Without a real threat to serve as a focal point for fear, a phantom threat has been the next best thing.
Third, there is an economic message in anti-immigrant policies, especially to working-class voters who for decades have faced insecurity and stagnant incomes. The message is that Republicans are going to raise wages by restricting labor supply, that is, by deporting the “illegals” and blocking new immigrants. That goes along with trade policies limiting imports from China and elsewhere. The restrictive immigration and trade policies seem to make sense to many workers, who remember a time, in the decades after World War II, when there were few immigrants and little foreign competition, and wages grew steadily.
Fourth, the anti-immigrant policies also communicate a determination to avoid spending tax money on people who have not earned public benefits, as workers do when they pay their “contributions” to Social Security and Medicare. To many of the native born, needy immigrants seem like potential competitors not only for jobs but also for government largesse.

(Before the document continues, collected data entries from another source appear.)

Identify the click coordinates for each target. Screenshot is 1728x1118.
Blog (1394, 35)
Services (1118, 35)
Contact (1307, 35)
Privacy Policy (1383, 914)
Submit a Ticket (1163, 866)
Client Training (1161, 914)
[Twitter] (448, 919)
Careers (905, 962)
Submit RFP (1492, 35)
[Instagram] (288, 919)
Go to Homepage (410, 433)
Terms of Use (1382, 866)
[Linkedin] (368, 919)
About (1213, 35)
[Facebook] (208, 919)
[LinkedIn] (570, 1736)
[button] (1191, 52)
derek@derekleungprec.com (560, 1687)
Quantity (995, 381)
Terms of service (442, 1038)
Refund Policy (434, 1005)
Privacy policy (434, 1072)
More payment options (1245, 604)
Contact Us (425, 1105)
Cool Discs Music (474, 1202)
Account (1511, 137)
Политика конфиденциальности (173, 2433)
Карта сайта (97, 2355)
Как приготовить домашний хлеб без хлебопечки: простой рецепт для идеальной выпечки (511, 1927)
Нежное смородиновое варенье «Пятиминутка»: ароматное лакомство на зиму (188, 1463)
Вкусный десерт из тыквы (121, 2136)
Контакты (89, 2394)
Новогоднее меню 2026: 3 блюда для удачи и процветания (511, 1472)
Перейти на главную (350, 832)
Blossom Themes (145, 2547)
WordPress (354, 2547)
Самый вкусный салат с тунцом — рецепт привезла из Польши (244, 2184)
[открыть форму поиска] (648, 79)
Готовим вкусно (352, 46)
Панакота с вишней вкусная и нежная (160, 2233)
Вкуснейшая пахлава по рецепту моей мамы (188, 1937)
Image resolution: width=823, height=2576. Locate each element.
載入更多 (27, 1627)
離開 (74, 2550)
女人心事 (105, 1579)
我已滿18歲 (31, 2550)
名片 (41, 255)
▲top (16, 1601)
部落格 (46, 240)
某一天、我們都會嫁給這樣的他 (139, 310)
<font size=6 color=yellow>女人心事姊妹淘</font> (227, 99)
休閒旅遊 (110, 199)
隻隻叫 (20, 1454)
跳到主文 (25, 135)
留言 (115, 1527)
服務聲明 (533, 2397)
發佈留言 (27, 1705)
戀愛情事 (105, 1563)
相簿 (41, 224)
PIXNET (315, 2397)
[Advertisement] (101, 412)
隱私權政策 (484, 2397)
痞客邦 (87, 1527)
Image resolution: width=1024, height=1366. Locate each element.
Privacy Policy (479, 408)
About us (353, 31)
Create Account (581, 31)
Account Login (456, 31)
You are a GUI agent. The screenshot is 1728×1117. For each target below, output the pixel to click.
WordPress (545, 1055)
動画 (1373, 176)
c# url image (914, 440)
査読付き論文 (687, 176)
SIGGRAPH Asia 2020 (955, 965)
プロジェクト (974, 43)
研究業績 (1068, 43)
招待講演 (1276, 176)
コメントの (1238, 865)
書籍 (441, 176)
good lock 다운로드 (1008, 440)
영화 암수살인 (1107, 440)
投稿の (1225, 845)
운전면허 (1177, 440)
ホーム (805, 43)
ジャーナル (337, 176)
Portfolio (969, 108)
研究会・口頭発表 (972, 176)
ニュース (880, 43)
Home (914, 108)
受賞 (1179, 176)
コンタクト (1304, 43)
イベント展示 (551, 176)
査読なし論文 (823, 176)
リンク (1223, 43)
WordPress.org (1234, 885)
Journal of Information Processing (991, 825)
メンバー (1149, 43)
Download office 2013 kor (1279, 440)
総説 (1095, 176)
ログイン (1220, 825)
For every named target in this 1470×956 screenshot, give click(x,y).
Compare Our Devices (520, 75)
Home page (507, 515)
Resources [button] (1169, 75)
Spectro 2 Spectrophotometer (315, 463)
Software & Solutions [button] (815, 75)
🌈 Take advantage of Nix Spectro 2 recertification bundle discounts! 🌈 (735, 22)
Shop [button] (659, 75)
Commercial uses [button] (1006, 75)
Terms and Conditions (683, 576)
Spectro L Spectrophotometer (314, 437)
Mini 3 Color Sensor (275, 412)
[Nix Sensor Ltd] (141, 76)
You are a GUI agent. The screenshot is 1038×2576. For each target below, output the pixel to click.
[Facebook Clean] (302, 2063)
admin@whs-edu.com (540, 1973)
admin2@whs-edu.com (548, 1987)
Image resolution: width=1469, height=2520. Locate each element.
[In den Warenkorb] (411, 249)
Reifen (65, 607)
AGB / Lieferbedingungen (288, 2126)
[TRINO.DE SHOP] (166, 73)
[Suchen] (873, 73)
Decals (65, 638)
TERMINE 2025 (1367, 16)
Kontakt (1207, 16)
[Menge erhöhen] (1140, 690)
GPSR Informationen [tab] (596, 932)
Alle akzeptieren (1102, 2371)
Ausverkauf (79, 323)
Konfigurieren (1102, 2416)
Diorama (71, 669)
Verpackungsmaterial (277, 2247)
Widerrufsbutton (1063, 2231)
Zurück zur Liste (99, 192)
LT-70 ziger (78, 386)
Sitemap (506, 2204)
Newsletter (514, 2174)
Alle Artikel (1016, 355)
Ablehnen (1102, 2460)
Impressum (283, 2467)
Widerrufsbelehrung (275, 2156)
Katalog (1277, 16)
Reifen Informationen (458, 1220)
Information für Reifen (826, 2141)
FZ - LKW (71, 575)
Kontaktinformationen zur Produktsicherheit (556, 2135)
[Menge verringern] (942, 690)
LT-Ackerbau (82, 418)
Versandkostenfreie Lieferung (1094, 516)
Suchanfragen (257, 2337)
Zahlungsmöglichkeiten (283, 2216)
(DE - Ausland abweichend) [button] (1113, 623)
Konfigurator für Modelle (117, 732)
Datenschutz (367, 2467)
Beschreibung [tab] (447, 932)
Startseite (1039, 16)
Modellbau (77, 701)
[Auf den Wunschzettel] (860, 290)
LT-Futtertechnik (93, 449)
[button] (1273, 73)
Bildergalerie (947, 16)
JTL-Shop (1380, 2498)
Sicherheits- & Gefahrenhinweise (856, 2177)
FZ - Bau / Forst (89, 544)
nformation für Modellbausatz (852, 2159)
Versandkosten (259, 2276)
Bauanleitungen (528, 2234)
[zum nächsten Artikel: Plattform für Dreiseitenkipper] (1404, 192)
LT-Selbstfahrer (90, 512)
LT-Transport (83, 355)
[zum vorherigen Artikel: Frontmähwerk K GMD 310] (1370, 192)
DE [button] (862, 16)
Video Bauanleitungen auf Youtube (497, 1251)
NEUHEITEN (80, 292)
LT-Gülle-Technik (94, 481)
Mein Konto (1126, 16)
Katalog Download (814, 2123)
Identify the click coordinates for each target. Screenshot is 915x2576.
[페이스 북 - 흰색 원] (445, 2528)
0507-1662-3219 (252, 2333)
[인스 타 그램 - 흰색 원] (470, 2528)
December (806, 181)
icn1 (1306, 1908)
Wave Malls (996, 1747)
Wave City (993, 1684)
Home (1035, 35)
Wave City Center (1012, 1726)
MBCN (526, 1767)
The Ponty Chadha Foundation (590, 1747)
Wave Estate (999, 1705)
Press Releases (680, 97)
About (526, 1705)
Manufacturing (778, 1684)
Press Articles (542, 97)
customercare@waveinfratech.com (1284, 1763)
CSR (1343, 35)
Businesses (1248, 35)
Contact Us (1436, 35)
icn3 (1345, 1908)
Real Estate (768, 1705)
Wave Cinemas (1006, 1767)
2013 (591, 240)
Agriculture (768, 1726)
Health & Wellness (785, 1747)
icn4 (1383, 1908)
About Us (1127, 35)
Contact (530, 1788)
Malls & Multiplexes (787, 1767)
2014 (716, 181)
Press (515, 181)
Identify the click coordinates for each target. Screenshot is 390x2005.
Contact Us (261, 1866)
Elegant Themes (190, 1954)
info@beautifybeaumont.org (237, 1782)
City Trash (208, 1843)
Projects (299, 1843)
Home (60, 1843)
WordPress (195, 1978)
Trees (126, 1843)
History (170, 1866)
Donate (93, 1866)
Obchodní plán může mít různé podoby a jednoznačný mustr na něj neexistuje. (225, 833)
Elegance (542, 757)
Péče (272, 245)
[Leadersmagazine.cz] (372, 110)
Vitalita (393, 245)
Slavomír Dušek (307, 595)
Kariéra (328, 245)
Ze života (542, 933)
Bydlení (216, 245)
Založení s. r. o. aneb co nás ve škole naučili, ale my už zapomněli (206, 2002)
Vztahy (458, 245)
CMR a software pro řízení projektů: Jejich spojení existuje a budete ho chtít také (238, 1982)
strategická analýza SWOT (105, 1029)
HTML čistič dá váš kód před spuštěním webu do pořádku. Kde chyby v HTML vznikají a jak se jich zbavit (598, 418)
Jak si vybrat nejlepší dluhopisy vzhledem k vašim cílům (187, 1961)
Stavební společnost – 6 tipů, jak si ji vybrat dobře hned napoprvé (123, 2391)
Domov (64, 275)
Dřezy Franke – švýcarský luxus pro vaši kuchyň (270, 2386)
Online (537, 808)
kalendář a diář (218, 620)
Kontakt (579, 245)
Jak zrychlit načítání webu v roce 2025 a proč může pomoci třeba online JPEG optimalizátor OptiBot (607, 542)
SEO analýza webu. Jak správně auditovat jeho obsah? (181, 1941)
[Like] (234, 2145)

Trump and the Republicans have stoked hatred and fear of immigrants with so many lies and distortions that liberals and progressives may believe they need only convey the facts and a more accurate and sympathetic picture of who immigrants are and what they contribute to American society. To many of us, Trump's actions and words seem so obvious a violation of the nation's traditions and our best interests that it is hard to grasp why all Americans have not decisively repudiated the president.
But in this election the voters didn't repudiate nativism—at least not enough of them did to give Democrats decisive control of Congress. If anti-immigrant appeals had clearly backfired, there might be some hope Trump and the Republicans would drop those appeals in the run-up to the 2020 election. But I don't see that happening. For this president and his party, xenophobia isn't an irrational impulse. As a political strategy, it works for them, the larger and long-run consequences for America be damned. And that's more frightening than an irrational hatred of foreigners would be.